Stifel's $114 price target implies a 34.4x calendar year 2026 price-to-earnings multiple. By comparison, Marvell's current trading multiple is about 28.74 P/E. InvestingPro's Fair Value assessment described in the briefing indicates that Marvell appears slightly undervalued at prevailing prices. Investors who follow the company's results can consult Marvell's comprehensive Pro Research Report, which is available ahead of the company's next reported earnings on March 5, 2026.


Other analyst commentary and related acquisitions

In related corporate activity, Marvell has also completed the purchase of Celestial AI. That deal brings optical interconnect technology into Marvell's portfolio and is intended to strengthen the company's capabilities in high-bandwidth, low-latency connectivity - a complement to the PCIe and CXL products acquired from XConn and to Marvell's UALink scale-up switching roadmap.

Analysts have mixed near-term views on the combined effect of these transactions. UBS trimmed its price target on Marvell to $115 from $120, citing the Celestial AI acquisition as a potential near-term dilutive influence on earnings. UBS models a reduction in EPS of roughly $0.20 in fiscal 2027 and about $0.16 in fiscal 2028 tied to that deal. Benchmark, meanwhile, has kept a Hold rating and notes that revenue from the Celestial AI acquisition is expected to start contributing in the second half of fiscal 2028.

Finally, Marvell filed a prospectus supplement with the SEC that contains a legal opinion on the issuance and sale of securities related to its recent corporate actions.

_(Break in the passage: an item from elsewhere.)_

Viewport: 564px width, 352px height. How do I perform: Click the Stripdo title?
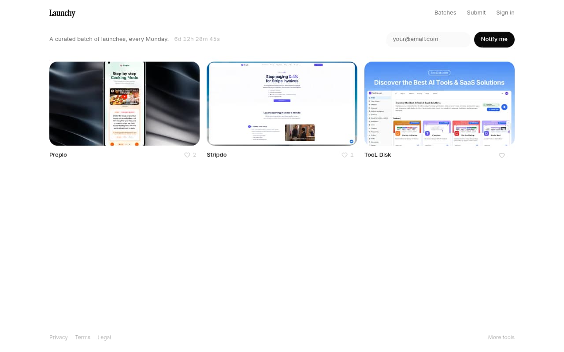tap(216, 154)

What this means going forward

Stifel's note maintains an endorsement of Marvell's strategic direction following the XConn close while explicitly accounting for modest expense and interest-income impacts in the near term. The firm is banking on XConn's switch silicon to contribute meaningfully to revenue by the end of the fiscal year 2027 period, and it has adjusted revenue forecasts accordingly. Other sell-side observers have signaled potential near-term dilution from the Celestial AI purchase and have set differing ratings and timing expectations for revenue contributions.

Investors assessing Marvell should weigh the company's recent M&A activity, the modeled near-term financial effects described above, and the expected timing of incremental revenue. The company's next earnings release is scheduled for March 5, 2026.

Risks

  • Near-term earnings dilution from recent acquisitions - UBS projects EPS reductions of about $0.20 in FY27 and $0.16 in FY28 tied to the Celestial AI acquisition, which could pressure semiconductor and hardware-equipment profit metrics.
  • Timing risk for revenue recognition - Stifel's expectations for XConn revenue to begin in fiscal Q3 2027 and to reach a $50 million run rate by Q4 assume a specific integration timeline; any slippage would affect revenue forecasts and sector expectations.
  • Increased operating expense and lower Other Income - Stifel models roughly $25 million higher annual non-GAAP operating expenses in FY27 and about $12 million less Other Income annually from the $325 million cash outlay, which has implications for near-term profitability in the semiconductor sector.